9:55 – That finale was pretty amazing.
9:57 – So cute that Didi Conn and Barry Pearl came out in their Pink Lady and T-Bird jackets.
9:59 – A very nice gesture to dedicate the performance to Hudgens’ late father.
So I’ve got to say, Grease:Live was pretty great overall. The crew should all receive Emmys, because from a purely technical perspective what they were able to accomplish was nothing short of ground-breaking. The choreography, camera work, costume and set changes were all pretty flawless. By giving the cast the freedom to move around and using more intricate camera shots, this production had so much more energy than anything that NBC has done. Grease: Live actually felt alive and that energy helped sustain all three hours of the production. So on that end of things, this was a triumph. The cast was generally very good, though I do have a few complaints. Aaron Tveit never quite exuded the danger and cool that John Travolta did to make Danny really come alive. Tveit was just a little too safe. I didn’t think that he and Hough had all that much chemistry. Julianne Hough was not nearly as wooden as Carrie Underwood in Sound of Music, but she’s not a great actress either. But Hough was better than I expected and whatever she lacked in the singing and acting department was not enough to derail the show. Vanessa Hudgens really stole this whole thing; every time she was on screen things felt a little bit more exciting. She really did the role of Rizzo justice and considering that she was doing this less than 24 hours after her father had passed away is a testament to her strength and professionalism. She really, really impressed me.

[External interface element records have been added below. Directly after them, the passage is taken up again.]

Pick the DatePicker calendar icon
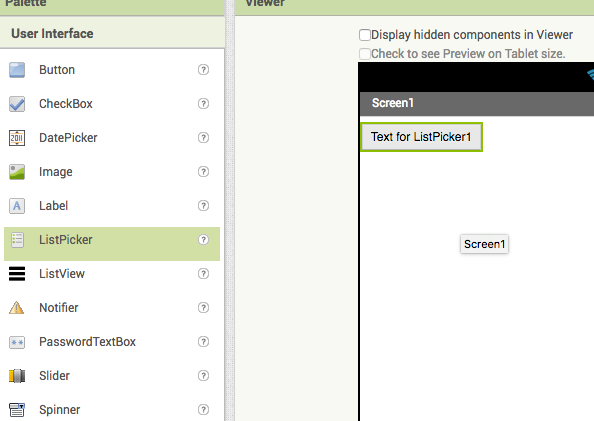This screenshot has height=421, width=594. click(17, 138)
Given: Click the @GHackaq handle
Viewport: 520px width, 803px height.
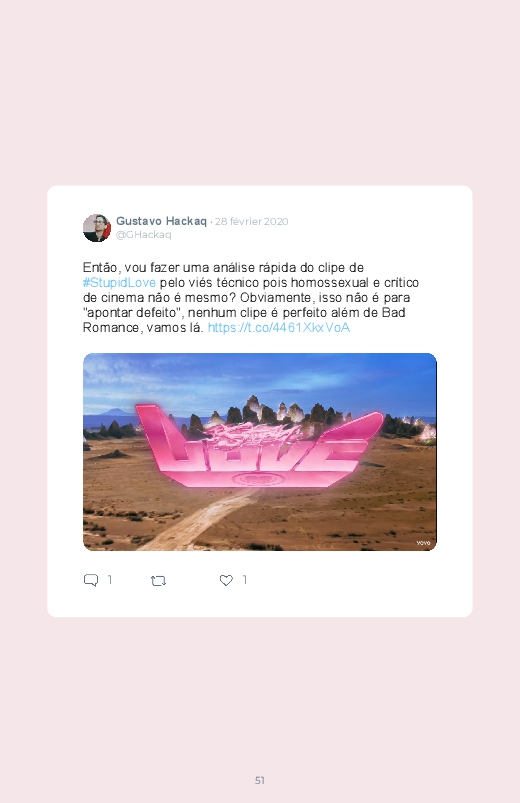Looking at the screenshot, I should 143,235.
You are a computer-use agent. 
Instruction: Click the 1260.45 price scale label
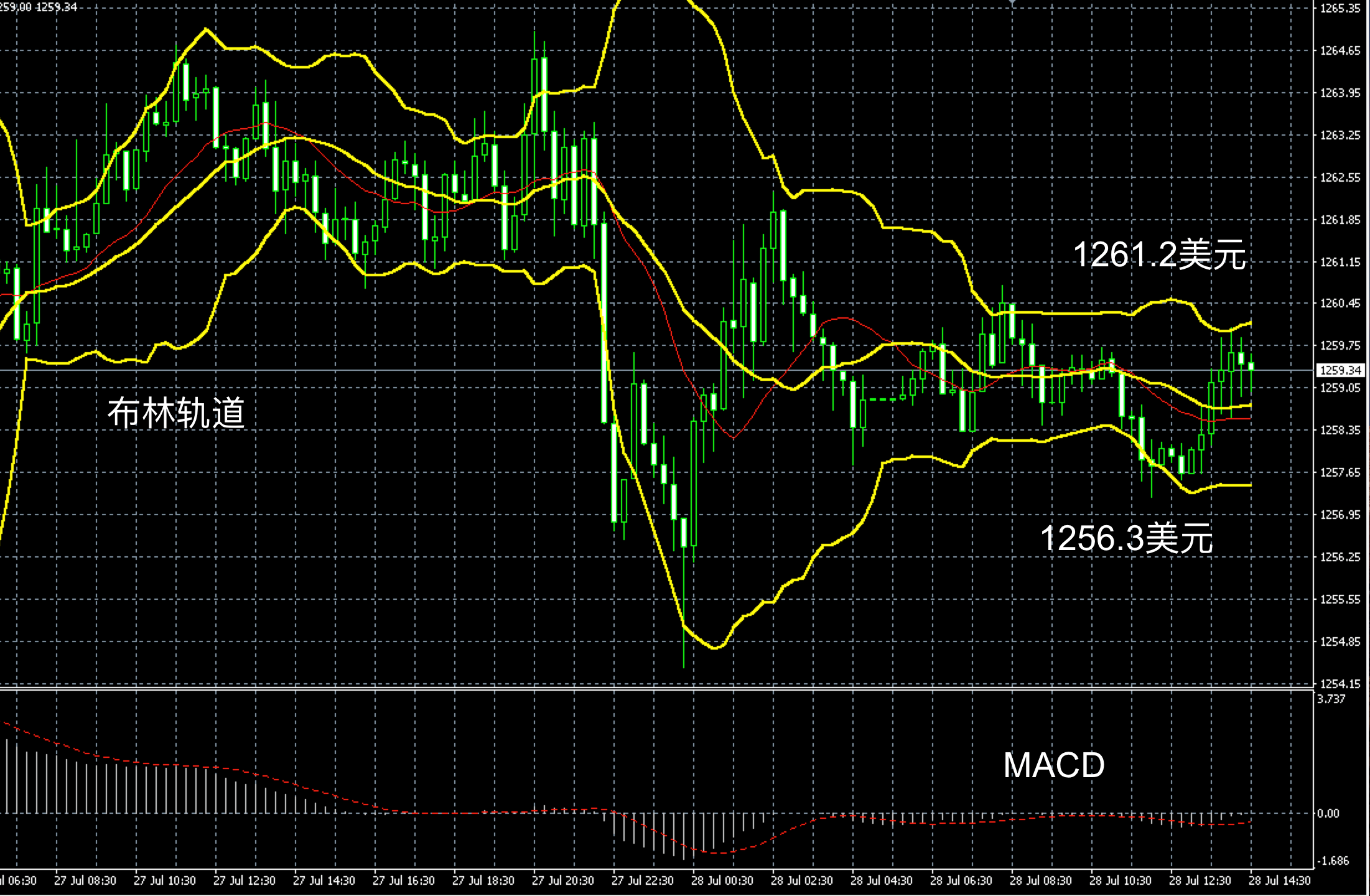1340,304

Grease: Live has really raised the bar for these live musicals going forward. The performances were generally fun and visually the production was tremendous. It wasn’t flawless, but I think so far it’s the best of the bunch. There was a decent chance that Grease: Live was going to go off the rails or be laughably bad, yet the cast and crew were able to rise to the occasion and put on an entertaining show. I might have made a few casting changes and slowed the pace down a bit, but I can’t say that I failed to have a good time while watching it. As it turns out, Grease is indeed the word.